Data for this task:
┌──

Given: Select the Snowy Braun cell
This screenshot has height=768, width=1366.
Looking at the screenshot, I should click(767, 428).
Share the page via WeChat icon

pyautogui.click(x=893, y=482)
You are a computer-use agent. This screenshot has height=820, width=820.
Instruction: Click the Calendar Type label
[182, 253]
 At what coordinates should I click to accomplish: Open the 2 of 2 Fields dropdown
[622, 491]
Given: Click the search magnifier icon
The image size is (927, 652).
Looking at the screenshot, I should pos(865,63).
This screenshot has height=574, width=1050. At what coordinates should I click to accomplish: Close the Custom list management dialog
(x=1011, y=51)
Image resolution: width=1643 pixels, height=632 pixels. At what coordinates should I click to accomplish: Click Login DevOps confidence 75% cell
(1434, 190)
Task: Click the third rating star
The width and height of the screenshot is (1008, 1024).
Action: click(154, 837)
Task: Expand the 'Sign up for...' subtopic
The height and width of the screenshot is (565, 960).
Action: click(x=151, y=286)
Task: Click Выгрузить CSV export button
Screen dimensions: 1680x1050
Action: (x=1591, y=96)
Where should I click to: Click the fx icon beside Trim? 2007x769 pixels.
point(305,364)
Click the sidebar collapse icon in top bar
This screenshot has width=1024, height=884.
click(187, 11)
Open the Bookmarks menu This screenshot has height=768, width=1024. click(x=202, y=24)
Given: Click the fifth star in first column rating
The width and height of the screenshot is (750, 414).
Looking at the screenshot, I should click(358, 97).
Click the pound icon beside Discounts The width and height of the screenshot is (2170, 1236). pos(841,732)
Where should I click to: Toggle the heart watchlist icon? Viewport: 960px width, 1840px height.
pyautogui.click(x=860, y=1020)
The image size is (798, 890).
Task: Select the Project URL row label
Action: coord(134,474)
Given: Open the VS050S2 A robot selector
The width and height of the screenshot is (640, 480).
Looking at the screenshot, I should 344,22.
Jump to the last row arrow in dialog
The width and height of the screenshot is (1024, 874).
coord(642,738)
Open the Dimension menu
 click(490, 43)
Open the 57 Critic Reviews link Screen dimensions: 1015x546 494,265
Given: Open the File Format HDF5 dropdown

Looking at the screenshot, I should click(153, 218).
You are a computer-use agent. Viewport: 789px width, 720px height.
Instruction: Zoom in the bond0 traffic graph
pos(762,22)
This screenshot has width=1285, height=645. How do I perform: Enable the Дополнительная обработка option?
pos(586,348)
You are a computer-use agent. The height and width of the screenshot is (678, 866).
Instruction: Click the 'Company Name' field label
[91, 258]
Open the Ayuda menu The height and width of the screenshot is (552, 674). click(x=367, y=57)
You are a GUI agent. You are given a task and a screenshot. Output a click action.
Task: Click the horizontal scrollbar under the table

└──

Task details: Only lines holding the word "agent" belong in the answer; copy each one from the material.

Expected answer:
You are a computer-use agent. This screenshot has height=820, width=820.
You are a computer-use agent. Viewport: 789px width, 720px height.
You are a computer-use agent. The height and width of the screenshot is (678, 866).
You are a GUI agent. You are given a task and a screenshot. Output a click action.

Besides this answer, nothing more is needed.